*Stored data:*
════════════════════

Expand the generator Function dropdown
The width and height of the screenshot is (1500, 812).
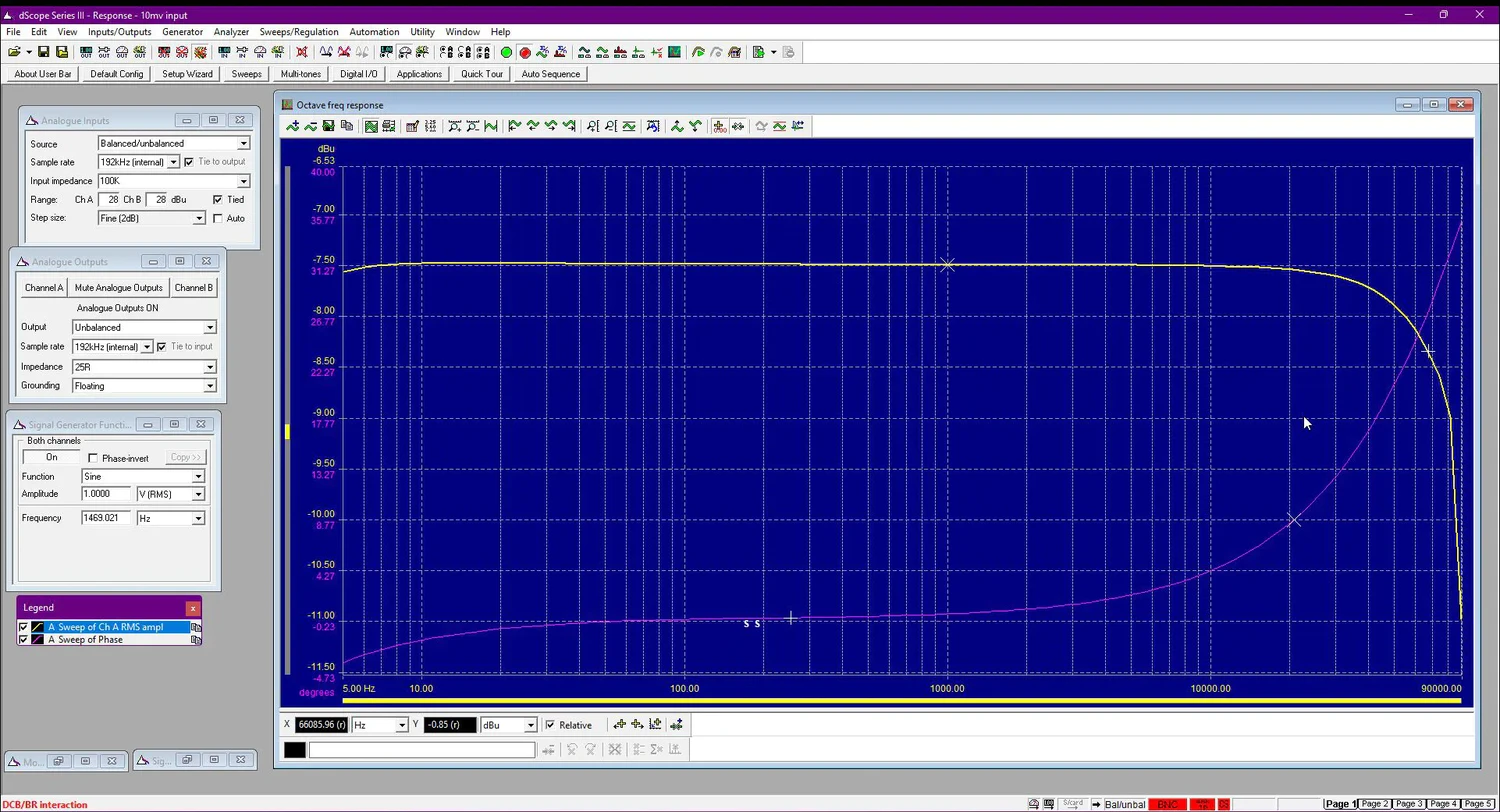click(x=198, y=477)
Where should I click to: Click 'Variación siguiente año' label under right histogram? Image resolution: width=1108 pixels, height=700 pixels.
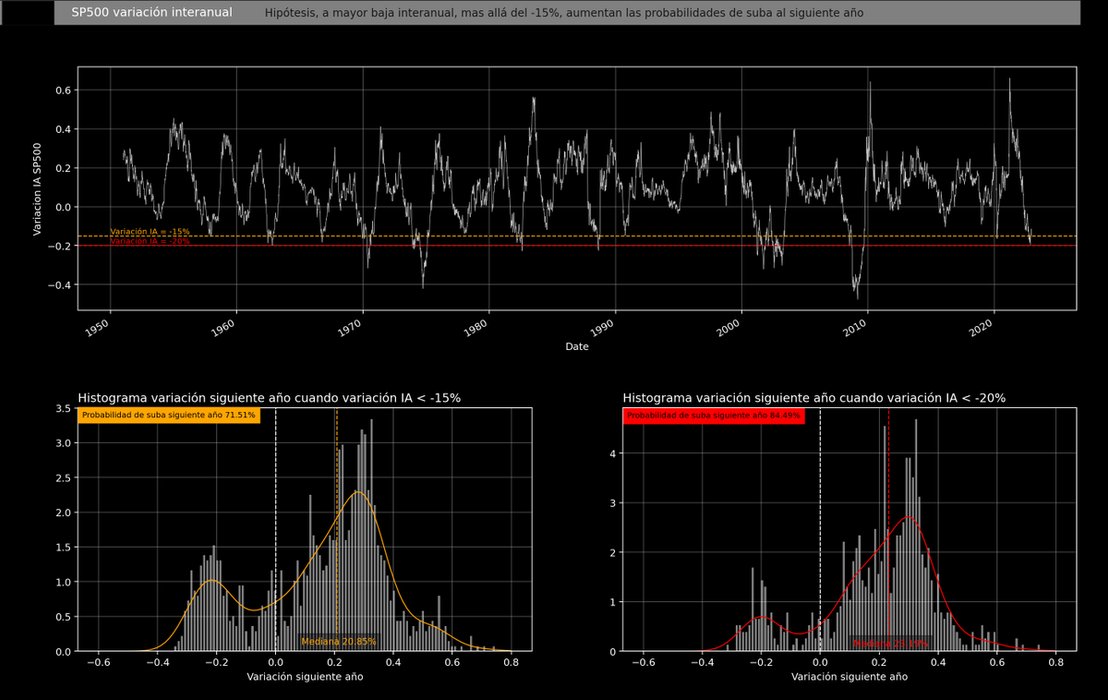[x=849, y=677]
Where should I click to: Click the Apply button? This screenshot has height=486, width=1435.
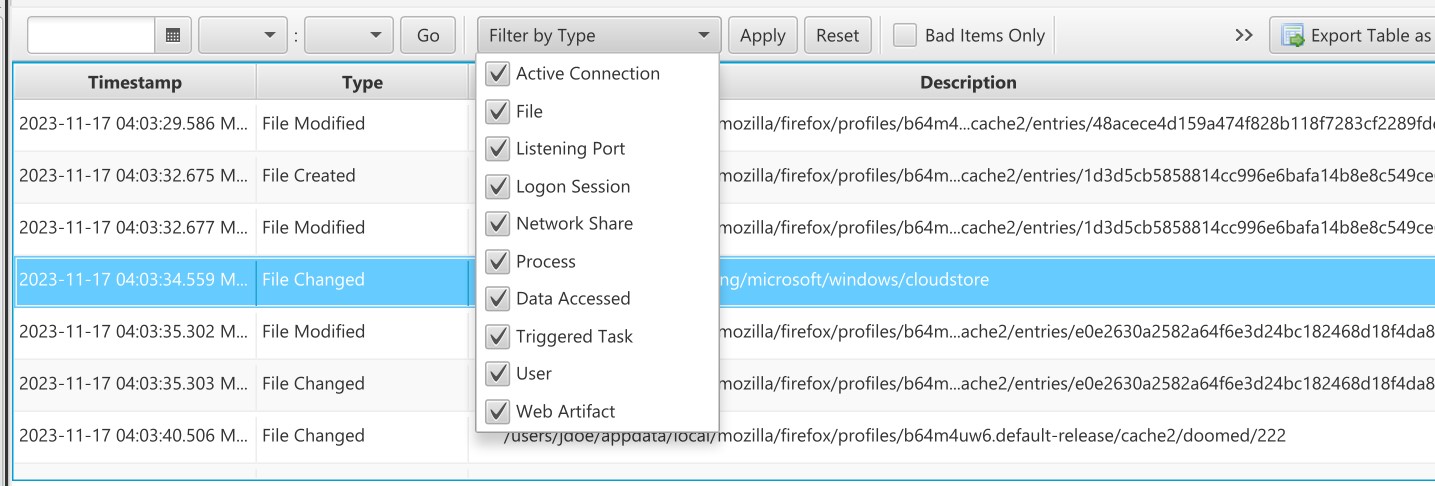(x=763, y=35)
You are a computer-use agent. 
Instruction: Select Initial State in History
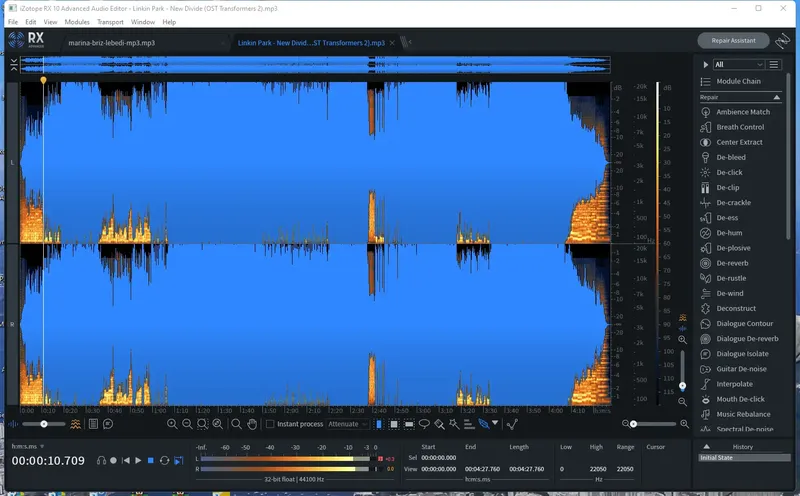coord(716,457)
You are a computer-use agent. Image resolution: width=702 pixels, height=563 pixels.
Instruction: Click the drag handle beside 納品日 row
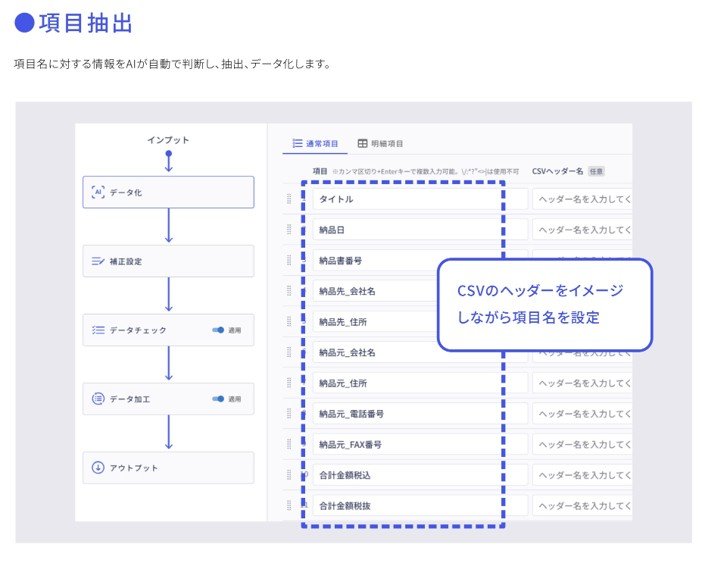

════════════════════

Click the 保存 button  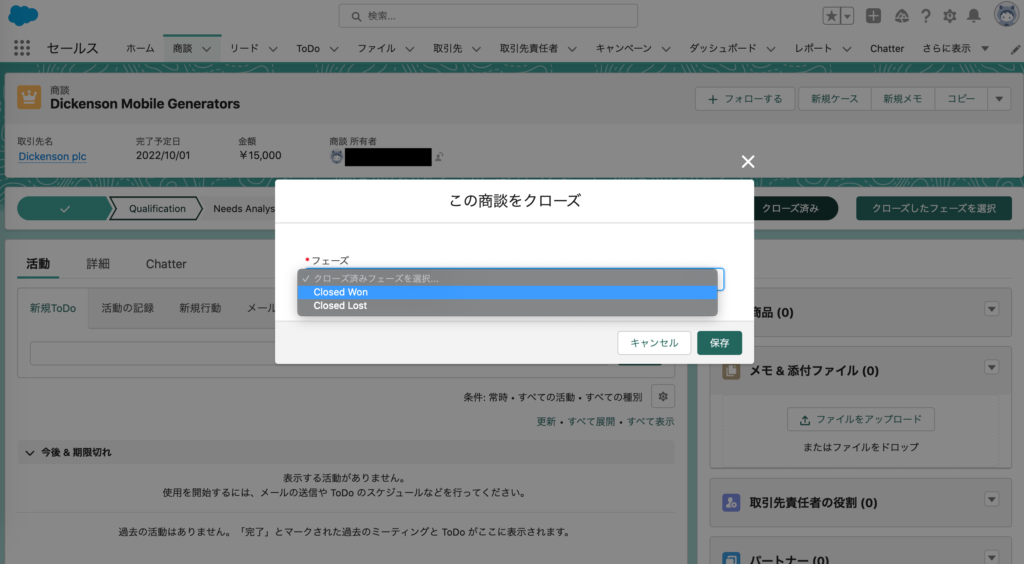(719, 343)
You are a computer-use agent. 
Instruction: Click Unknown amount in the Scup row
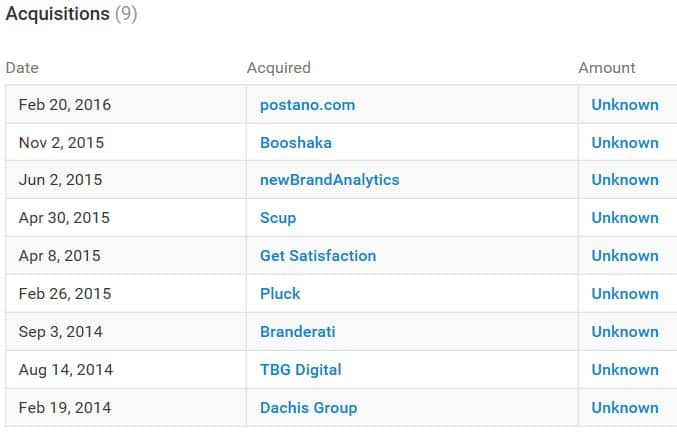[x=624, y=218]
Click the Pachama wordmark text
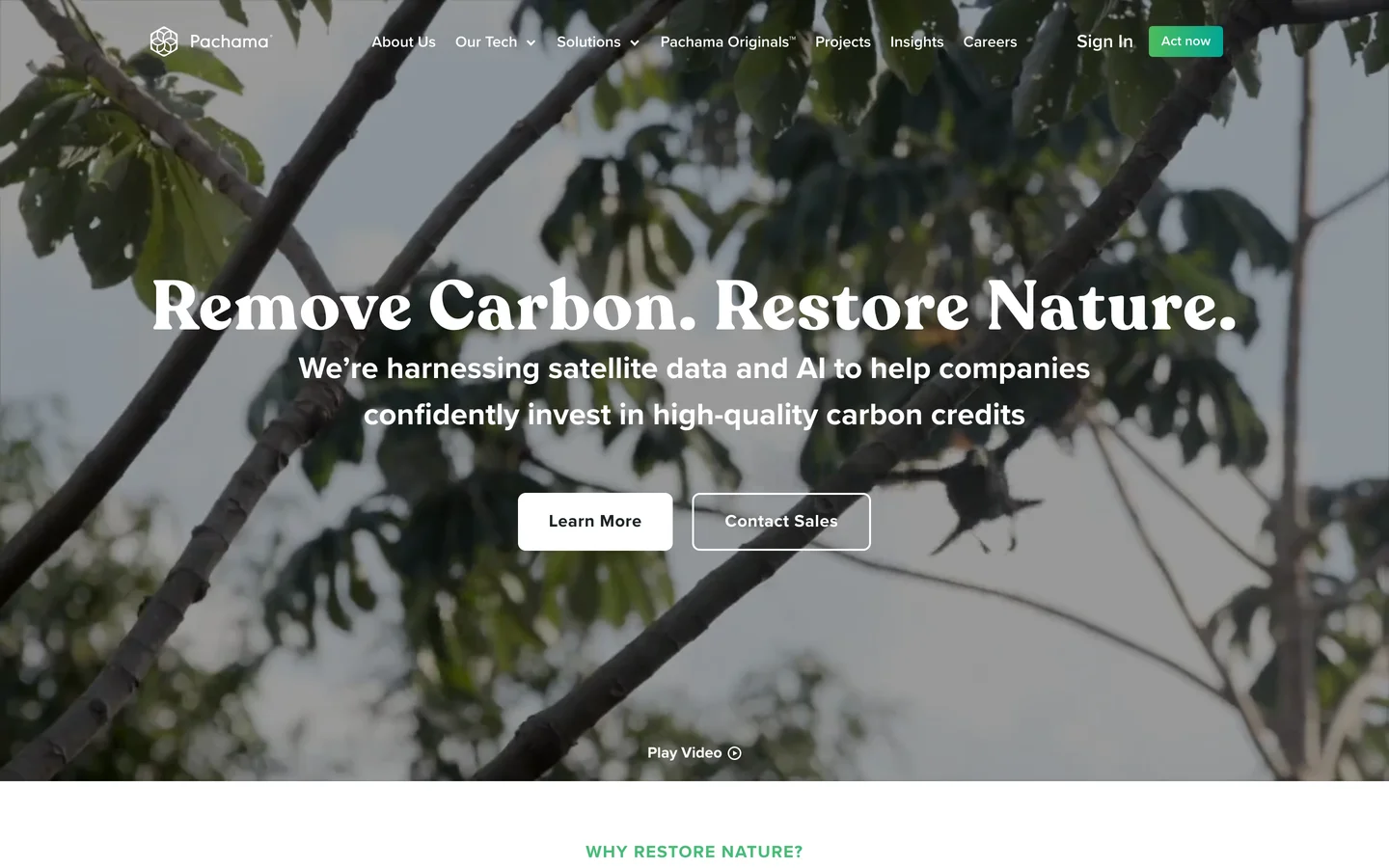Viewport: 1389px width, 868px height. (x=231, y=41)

════════════════════

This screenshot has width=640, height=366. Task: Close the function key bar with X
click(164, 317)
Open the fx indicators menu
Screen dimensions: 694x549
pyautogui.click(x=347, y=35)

════════════════════

*Exercise instructions:*
Start at the line containing "Instruction: Select Initial State in History" above and stop at the line containing "Instruction: Click the". Output those lines exactly, both included, but none of the pictures.

*Output:*
Instruction: Select Initial State in History
coord(716,457)
You are a computer-use agent. Image resolution: width=702 pixels, height=563 pixels.
Instruction: Click the drag handle beside 納品日 row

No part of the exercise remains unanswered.